Background: Precision nutrition—tailoring dietary interventions based on microbiome and clinical profiling—is gaining relevance in the management of pediatric inflammatory bowel disease (IBD). This study investigates the efficacy and feasibility of a microbiota-targeted nutritional intervention in children with Crohn’s disease and ulcerative colitis. Methods: A prospective observational study was conducted on 50 pediatric IBD patients (6–17 years). Participants received a two-phase dietary protocol: (1) six weeks of microbiota-directed exclusive enteral nutrition and (2) six weeks of a structured maintenance diet based on Crohn’s Disease Exclusion Diet principles. Primary outcome was clinical remission (PCDAI or PUCAI <10). Secondary outcomes included changes in inflammatory markers (CRP, fecal calprotectin), BMI z-score, and adherence rates. Microbiota profiles were analyzed at baseline and week 12 using 16S rRNA sequencing. Results:Clinical remission was achieved in 68% of patients at week 6 and sustained in 62% at week 12. Significant reductions in PCDAI/PUCAI scores, CRP (−12.1 mg/L), and fecal calprotectin (−341 µg/g) were observed (p < 0.01). Nutritional status improved with a mean BMI z-score increase of +0.5. Adherence rate was 82%, and tolerance to the intervention was high. Only mild gastrointestinal adverse events were reported. Conclusions: Precision nutrition is a promising, safe, and effective adjunctive therapy for pediatric IBD. Personalized dietary strategies can induce remission and reduce systemic inflammation, with high tolerability and adherence. Integration into clinical pathways may reduce reliance on pharmacotherapy and improve long-term outcomes.

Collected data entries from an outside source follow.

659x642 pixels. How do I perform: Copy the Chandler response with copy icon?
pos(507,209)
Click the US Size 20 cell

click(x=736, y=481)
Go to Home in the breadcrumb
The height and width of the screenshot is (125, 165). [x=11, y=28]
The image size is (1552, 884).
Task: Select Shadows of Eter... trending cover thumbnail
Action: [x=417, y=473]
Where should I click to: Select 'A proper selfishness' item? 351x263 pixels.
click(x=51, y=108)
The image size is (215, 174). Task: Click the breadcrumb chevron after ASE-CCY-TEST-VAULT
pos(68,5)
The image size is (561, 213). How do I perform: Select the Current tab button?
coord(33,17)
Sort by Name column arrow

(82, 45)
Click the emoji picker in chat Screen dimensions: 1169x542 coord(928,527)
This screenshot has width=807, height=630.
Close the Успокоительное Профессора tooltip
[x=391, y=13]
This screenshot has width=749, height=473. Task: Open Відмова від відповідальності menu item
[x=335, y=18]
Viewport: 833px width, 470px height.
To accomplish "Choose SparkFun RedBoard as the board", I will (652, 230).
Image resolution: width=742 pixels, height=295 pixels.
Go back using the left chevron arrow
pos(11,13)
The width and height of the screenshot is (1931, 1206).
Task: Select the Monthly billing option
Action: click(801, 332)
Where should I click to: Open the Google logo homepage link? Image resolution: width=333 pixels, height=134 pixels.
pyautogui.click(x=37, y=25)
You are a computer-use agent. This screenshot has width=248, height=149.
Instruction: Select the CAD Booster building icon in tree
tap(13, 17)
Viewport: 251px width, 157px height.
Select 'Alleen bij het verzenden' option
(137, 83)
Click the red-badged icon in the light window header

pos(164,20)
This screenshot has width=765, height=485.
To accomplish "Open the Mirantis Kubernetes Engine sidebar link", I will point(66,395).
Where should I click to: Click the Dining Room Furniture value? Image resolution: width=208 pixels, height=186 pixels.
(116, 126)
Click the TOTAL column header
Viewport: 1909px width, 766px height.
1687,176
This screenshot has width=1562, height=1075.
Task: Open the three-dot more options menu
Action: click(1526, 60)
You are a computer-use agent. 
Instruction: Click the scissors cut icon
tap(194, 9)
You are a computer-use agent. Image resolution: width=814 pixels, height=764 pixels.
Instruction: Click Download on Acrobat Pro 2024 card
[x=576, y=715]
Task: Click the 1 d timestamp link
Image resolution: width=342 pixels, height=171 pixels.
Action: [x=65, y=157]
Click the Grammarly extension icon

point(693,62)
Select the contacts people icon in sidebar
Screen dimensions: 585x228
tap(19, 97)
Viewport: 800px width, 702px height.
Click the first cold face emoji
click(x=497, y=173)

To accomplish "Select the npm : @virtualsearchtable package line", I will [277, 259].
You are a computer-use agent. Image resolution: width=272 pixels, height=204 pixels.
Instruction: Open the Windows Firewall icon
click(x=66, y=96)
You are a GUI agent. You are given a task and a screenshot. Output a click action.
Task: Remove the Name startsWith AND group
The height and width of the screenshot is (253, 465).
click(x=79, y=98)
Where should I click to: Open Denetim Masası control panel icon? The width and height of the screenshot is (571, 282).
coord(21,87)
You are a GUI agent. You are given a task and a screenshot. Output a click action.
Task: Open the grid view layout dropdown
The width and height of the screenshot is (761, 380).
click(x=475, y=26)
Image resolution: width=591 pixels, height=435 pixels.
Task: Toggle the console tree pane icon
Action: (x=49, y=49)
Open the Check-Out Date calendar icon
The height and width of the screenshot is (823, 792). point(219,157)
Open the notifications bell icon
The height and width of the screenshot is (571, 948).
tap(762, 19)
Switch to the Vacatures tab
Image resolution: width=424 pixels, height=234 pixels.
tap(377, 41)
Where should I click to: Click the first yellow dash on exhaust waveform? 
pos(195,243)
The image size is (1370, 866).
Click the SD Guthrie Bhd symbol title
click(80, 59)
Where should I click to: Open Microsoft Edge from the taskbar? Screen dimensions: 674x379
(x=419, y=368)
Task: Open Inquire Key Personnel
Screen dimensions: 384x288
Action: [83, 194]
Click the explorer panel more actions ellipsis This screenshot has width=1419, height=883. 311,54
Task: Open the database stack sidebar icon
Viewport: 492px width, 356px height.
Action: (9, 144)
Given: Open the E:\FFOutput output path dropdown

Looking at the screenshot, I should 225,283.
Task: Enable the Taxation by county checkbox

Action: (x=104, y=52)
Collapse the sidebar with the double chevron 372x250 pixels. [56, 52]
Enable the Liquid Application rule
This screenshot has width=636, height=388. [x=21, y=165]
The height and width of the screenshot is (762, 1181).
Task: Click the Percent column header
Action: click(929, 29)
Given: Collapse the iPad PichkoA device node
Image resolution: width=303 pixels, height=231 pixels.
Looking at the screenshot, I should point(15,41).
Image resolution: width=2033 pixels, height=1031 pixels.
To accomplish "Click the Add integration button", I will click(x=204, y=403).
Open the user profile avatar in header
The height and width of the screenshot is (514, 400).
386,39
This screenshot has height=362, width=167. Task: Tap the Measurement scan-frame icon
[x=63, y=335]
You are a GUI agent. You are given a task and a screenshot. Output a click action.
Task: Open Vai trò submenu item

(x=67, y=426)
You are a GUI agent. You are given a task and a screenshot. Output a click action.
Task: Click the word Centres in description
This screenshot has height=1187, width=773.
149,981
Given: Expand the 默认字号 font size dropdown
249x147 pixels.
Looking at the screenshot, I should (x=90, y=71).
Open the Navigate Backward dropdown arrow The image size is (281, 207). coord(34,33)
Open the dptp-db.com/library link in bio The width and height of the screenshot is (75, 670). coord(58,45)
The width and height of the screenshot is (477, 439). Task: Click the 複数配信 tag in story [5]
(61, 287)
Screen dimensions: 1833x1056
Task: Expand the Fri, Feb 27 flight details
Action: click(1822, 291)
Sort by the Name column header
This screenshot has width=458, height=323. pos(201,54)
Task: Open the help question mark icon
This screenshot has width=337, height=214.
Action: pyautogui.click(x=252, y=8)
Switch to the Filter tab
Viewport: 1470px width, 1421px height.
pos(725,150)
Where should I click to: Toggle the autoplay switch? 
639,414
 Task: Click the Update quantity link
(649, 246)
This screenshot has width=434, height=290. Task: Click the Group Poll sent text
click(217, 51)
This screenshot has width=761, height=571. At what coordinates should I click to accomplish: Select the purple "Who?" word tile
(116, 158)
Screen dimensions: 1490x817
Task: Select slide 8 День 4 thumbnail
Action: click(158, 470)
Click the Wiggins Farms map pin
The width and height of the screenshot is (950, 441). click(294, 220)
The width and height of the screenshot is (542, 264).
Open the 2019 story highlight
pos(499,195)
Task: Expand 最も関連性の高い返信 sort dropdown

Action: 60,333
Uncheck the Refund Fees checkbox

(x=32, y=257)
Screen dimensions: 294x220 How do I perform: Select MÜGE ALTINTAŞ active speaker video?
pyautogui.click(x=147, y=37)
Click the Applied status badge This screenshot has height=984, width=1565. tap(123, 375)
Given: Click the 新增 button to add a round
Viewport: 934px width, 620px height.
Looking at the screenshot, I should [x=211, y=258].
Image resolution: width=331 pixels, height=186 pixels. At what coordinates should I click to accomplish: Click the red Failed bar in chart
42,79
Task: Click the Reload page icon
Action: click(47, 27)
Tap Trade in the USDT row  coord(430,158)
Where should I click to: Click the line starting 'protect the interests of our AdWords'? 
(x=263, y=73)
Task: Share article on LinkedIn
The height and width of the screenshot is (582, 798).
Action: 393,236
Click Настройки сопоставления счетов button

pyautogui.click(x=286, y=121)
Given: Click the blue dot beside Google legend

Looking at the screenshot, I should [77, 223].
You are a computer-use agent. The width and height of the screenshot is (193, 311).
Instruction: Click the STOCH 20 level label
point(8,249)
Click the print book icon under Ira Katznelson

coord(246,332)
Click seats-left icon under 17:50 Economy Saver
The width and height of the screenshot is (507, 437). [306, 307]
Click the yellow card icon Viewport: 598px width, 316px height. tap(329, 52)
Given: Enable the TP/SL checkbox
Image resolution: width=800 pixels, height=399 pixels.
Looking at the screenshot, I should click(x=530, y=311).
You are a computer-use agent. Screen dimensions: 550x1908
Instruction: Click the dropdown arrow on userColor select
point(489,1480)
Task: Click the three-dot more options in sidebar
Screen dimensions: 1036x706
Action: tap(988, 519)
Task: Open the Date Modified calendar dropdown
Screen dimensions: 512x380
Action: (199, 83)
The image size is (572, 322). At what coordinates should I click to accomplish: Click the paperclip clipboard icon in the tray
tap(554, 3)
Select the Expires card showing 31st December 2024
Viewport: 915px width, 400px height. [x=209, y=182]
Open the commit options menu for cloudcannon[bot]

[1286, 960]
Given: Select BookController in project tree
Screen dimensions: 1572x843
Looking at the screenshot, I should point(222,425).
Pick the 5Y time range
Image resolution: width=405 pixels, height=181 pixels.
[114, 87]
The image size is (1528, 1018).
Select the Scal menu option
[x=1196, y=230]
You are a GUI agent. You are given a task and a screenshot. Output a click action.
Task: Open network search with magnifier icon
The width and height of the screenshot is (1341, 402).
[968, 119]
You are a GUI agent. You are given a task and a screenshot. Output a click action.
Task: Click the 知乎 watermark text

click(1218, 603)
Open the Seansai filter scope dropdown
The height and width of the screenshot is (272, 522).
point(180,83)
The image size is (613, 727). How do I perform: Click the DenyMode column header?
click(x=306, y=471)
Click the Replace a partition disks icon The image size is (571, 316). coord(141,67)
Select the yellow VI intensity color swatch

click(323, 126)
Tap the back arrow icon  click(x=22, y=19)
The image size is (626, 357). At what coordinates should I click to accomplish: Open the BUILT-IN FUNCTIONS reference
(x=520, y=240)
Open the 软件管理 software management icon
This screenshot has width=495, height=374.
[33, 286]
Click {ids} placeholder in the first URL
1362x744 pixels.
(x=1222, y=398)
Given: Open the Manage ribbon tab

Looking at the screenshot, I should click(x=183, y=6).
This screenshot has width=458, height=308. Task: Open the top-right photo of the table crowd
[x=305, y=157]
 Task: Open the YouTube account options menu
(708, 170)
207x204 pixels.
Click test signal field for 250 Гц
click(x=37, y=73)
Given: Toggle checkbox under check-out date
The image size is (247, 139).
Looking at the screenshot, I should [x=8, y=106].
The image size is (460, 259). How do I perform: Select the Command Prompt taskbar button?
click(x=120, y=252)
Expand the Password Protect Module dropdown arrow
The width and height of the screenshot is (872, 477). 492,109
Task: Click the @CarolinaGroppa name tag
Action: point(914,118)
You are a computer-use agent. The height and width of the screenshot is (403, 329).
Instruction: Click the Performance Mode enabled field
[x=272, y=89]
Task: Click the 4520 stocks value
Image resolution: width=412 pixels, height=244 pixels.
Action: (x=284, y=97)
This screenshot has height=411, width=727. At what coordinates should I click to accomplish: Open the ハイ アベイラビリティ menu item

Inflammatory bowel diseases (IBD), particularly Crohn’s disease and ulcerative colitis, are increasingly recognized among children and adolescents, with rising incidence reported globally. Pediatric IBD presents distinct challenges due to its impact on growth, development, and quality of life. Nutritional therapies, especially exclusive enteral nutrition (EEN), have emerged not only as supportive care but as front-line therapeutic strategies for inducing remission, reducing inflammation, and modulating the gut microbiota¹˒².
The concept of precision nutrition—tailoring dietary interventions based on individual genetic, microbiome, and metabolic profiles—has gained considerable momentum in pediatric IBD research. Emerging studies suggest that specific dietary components can directly influence mucosal healing, microbial composition, and immune regulation³˒⁴. Personalized dietary protocols, such as the Crohn's Disease Exclusion Diet (CDED), partial enteral nutrition (PEN), and microbiota-directed diets, are increasingly being integrated into clinical care⁵˒⁶.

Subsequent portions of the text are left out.